MusiquePlus to go off the air in August

The parent company of the erstwhile star-making Quebec music specialty channel, launched in 1986, says it will convert the channel into one targeting women.

With audiences and media trends changing, parent company says it will launch new channel targeting women

The channel's audience share had dwindled to around one per cent in recent years. (MusiquePlus)

The day the music died will come to MusiquePlus, the erstwhile star-making Quebec music specialty channel, in August.

The station's parent media company, Groupe V Media, says in its place, it will launch a new channel targeting women.

"It's a fundamental trend in the industry that led us to make this decision," said Dimitri Gourdin, Groupe V Media's executive vice-president and head of corporate strategy.

"There was a relaunch of MusiquePlus, developing three other pillars alongside music: humour, reality TV and series. But the numbers spoke for themselves. That relaunch did not live up to our expectations."

Recently, the channel's audience share has dwindled to around one per cent. 

Launching pad for many

MusiquePlus, established in 1986, was the launching pad for many Quebec stars, including Véronique Cloutier, Geneviève Borne, Anne-Marie Withenshaw, Claude Rajotte and Sonia Benezra.

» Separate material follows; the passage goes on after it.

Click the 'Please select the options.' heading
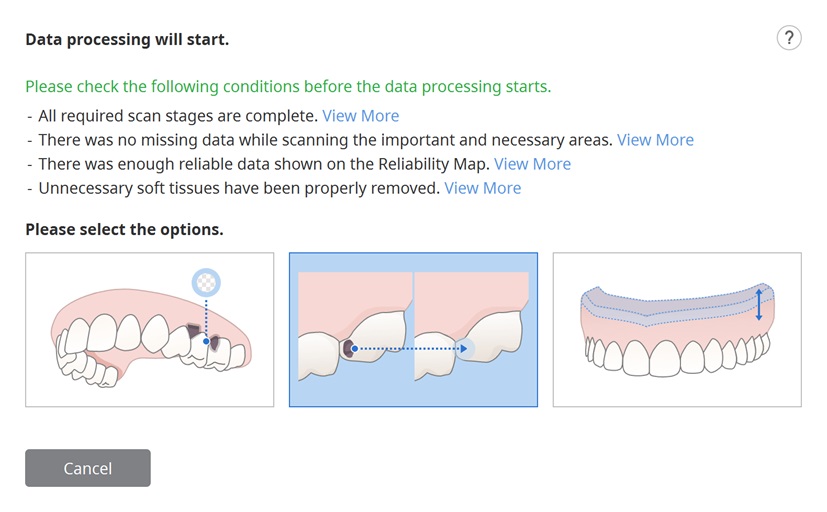Viewport: 827px width, 512px height. (x=124, y=230)
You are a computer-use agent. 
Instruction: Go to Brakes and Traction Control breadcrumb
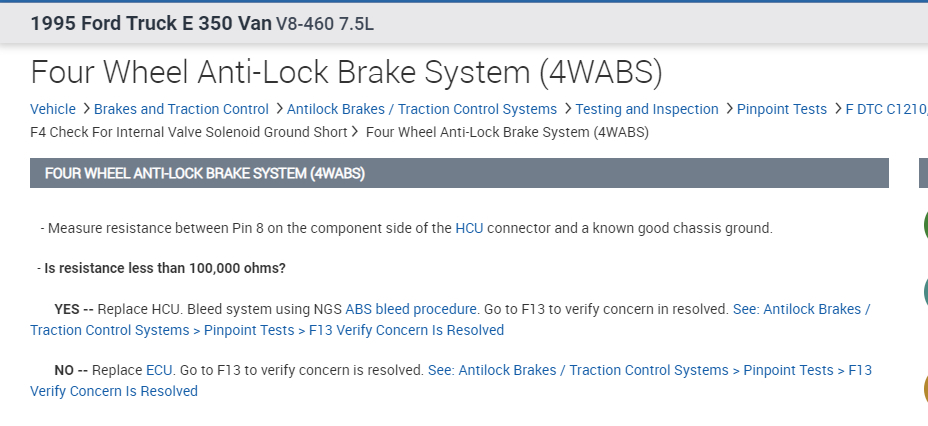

On Twitter, Pierre Landry, a longtime music columnist at CBC Montreal who spent five years at MusiquePlus, remembered the music station as a "creative laboratory" where almost everything was permitted — both on and off the air. 

Geneviève Borne, seen here at the 2015 Gala Gemeaux awards, was a VJ at MusiquePlus from 1992 to 2000. She says the channel has lost its relevance, now that 'you can go to YouTube any hour, and press play.' (Graham Hughes/Canadian Press)

"The magic of MusiquePlus was the proximity and the spontaneity," said Borne, a VJ at the station from 1992 to 2000.

"My favourite one was with REM. It was incredible. To have a chance to talk to them for a long time about, really, anything. And then to see them play right in front of our eyes."

The Montreal studio hosted countless local and international artists, and the corner of Ste-Catherine and Bleury streets was frequently jammed with hordes of fans. 

Stephanie Ng Wan, an actor now living in Toronto, was often in the crowd at that street corner. She estimates she went to as many as 20 shows at MusiquePlus in her teenage years and says the channel was how she fed her appetite for music and music news.

"It really mattered to me in the late 90s and early 2000s," she said. "Shows there were different from a concert. It was a more intimate venue, and it was live TV at the same time. 

"I met some really good friends going to shows at MusiquePlus on my own."

Fans crowd around the stage — and the streets outside — during an appearance by One Direction at the MusiquePlus studio in Montreal in March 2012. MusiquePlus is shutting down after more than 30 years on the air. (Radio-Canada)

Ng Wan said she hasn't watched the channel in years, and she no longer owns a TV.

"You remember the song Video Killed the Radio Star?" asked Borne, the former VJ. "Well, YouTube killed the music video station. MusiquePlus had the exclusive right to play music videos. There was no way you could see them otherwise. Today you can go to YouTube any hour, and press play."

V Groupe Media rebranded and reconfigured another one if its properties, MusiMax, as MAX in 2016, a move it says increased market share and profitability.

The company hopes a similar approach will work with MusiquePlus.